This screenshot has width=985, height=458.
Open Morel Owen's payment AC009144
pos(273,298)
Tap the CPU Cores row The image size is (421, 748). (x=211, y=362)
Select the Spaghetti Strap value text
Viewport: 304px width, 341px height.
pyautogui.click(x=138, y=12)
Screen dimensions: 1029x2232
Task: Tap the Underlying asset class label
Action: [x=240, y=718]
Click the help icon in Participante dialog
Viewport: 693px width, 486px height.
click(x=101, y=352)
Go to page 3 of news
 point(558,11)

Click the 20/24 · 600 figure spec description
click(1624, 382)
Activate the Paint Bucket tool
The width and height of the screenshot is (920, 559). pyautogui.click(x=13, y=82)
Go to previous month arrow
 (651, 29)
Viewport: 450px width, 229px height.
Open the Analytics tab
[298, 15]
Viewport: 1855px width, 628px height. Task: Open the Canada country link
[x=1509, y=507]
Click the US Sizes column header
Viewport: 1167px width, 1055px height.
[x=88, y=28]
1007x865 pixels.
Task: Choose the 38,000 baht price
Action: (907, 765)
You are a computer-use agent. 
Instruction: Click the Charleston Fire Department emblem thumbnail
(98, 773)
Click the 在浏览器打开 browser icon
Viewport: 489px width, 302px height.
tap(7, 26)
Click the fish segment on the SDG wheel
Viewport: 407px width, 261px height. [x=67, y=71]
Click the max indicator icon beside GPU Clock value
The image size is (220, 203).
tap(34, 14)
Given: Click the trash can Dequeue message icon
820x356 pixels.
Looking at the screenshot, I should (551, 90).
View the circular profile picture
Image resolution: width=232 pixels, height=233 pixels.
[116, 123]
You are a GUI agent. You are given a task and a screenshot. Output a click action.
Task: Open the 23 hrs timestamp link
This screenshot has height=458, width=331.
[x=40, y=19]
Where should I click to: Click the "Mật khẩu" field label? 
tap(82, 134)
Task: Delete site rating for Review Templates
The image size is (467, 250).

What you will do = In full and without change, transcribe the entries.

Reply =
This screenshot has width=985, height=458.
Open Morel Owen's payment AC009144
pos(273,298)
Tap the CPU Cores row The image size is (421, 748). (x=211, y=362)
Select the Spaghetti Strap value text
Viewport: 304px width, 341px height.
pyautogui.click(x=138, y=12)
Screen dimensions: 1029x2232
Task: Tap the Underlying asset class label
Action: [x=240, y=718]
Click the help icon in Participante dialog
Viewport: 693px width, 486px height.
click(x=101, y=352)
Go to page 3 of news
 point(558,11)

Click the 20/24 · 600 figure spec description
click(1624, 382)
Activate the Paint Bucket tool
The width and height of the screenshot is (920, 559). pyautogui.click(x=13, y=82)
Go to previous month arrow
 (651, 29)
Viewport: 450px width, 229px height.
Open the Analytics tab
[298, 15]
Viewport: 1855px width, 628px height. Task: Open the Canada country link
[x=1509, y=507]
Click the US Sizes column header
Viewport: 1167px width, 1055px height.
[x=88, y=28]
1007x865 pixels.
Task: Choose the 38,000 baht price
Action: (907, 765)
You are a computer-use agent. 
Instruction: Click the Charleston Fire Department emblem thumbnail
(98, 773)
Click the 在浏览器打开 browser icon
Viewport: 489px width, 302px height.
tap(7, 26)
Click the fish segment on the SDG wheel
Viewport: 407px width, 261px height. [x=67, y=71]
Click the max indicator icon beside GPU Clock value
The image size is (220, 203).
tap(34, 14)
Given: Click the trash can Dequeue message icon
820x356 pixels.
Looking at the screenshot, I should (551, 90).
View the circular profile picture
Image resolution: width=232 pixels, height=233 pixels.
[116, 123]
You are a GUI agent. You are given a task and a screenshot. Output a click action.
Task: Open the 23 hrs timestamp link
This screenshot has height=458, width=331.
[x=40, y=19]
Where should I click to: Click the "Mật khẩu" field label? 
tap(82, 134)
Task: Delete site rating for Review Templates
The image size is (467, 250).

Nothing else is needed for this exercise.